• _Task requirements_
A) In the API documentation, what is used when output_path is None?
B) Please echo the API documentation from "Compute data statistics" to "in TFRecord format.".
C) Proceed with the API documentation, continuing on from its final sentence.

• _Page text_
++++++++++++++++++++
Compute data statistics from TFRecord files containing TFExamples.
tfdv.generate_statistics_from_tfrecord(
data_location: Text,
output_path: Optional[bytes] = None,
stats_options: tfdv.StatsOptions
= options.StatsOptions(),
pipeline_options: Optional[PipelineOptions] = None,
compression_type: Text = CompressionTypes.AUTO
) -> statistics_pb2.DatasetFeatureStatisticsList
Used in the notebooks
Runs a Beam pipeline to compute the data statistics and return the result
data statistics proto.
This is a convenience method for users with data in TFRecord format.
Users with data in unsupported file/data formats, or users who wish
to create their own Beam pipelines need to use the 'GenerateStatistics'
PTransform API directly instead.
Args |
data_location
|
The location of the input data files.
|
output_path
|
The file path to output data statistics result to. If None, we
use a temporary directory. It will be a TFRecord file containing a single
data statistics proto, and can be read with the 'load_statistics' API.
++++++++++++++++++++
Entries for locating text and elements
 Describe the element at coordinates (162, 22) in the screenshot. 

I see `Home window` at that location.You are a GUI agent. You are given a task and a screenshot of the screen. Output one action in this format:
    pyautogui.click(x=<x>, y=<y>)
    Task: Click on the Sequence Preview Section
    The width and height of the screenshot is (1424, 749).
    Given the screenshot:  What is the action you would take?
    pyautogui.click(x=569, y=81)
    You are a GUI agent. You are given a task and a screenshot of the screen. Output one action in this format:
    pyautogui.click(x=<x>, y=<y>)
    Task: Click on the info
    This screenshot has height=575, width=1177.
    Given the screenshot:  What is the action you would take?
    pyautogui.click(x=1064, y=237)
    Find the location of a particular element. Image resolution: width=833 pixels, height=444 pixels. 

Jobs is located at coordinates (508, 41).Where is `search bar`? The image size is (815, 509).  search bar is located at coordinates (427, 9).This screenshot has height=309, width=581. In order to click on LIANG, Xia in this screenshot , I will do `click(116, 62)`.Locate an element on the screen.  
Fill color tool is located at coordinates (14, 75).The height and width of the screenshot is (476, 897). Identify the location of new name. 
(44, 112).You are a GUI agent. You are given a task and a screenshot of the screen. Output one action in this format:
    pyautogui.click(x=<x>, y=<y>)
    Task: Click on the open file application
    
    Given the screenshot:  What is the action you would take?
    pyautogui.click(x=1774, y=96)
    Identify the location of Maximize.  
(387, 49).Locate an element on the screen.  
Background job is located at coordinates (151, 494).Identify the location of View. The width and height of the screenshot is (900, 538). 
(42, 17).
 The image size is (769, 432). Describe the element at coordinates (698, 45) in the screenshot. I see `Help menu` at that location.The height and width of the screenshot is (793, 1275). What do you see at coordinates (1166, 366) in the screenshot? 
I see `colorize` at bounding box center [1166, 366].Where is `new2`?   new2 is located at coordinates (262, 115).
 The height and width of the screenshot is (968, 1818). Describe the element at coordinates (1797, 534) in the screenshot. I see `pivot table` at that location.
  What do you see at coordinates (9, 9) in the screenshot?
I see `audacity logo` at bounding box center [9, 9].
++++++++++++++++++++
• _Outputs by task_
A) A temporary directory.

B)
Compute data statistics from TFRecord files containing TFExamples.
tfdv.generate_statistics_from_tfrecord(
data_location: Text,
output_path: Optional[bytes] = None,
stats_options: tfdv.StatsOptions
= options.StatsOptions(),
pipeline_options: Optional[PipelineOptions] = None,
compression_type: Text = CompressionTypes.AUTO
) -> statistics_pb2.DatasetFeatureStatisticsList
Used in the notebooks
Runs a Beam pipeline to compute the data statistics and return the result
data statistics proto.
This is a convenience method for users with data in TFRecord format.

C)
If you run this function on Google Cloud, you must specify an
output_path. Specifying None may cause an error.
|
stats_options
|
tfdv.StatsOptions for generating data statistics.
|
pipeline_options
|
Optional beam pipeline options. This allows users to
specify various beam pipeline execution parameters like pipeline runner
(DirectRunner or DataflowRunner), cloud dataflow service project id, etc.
See https://cloud.google.com/dataflow/pipelines/specifying-exec-params for
more details.
|
compression_type
|
Used to handle compressed input files. Default value is
CompressionTypes.AUTO, in which case the file_path's extension will be
used to detect the compression.
|
Returns |
A DatasetFeatureStatisticsList proto.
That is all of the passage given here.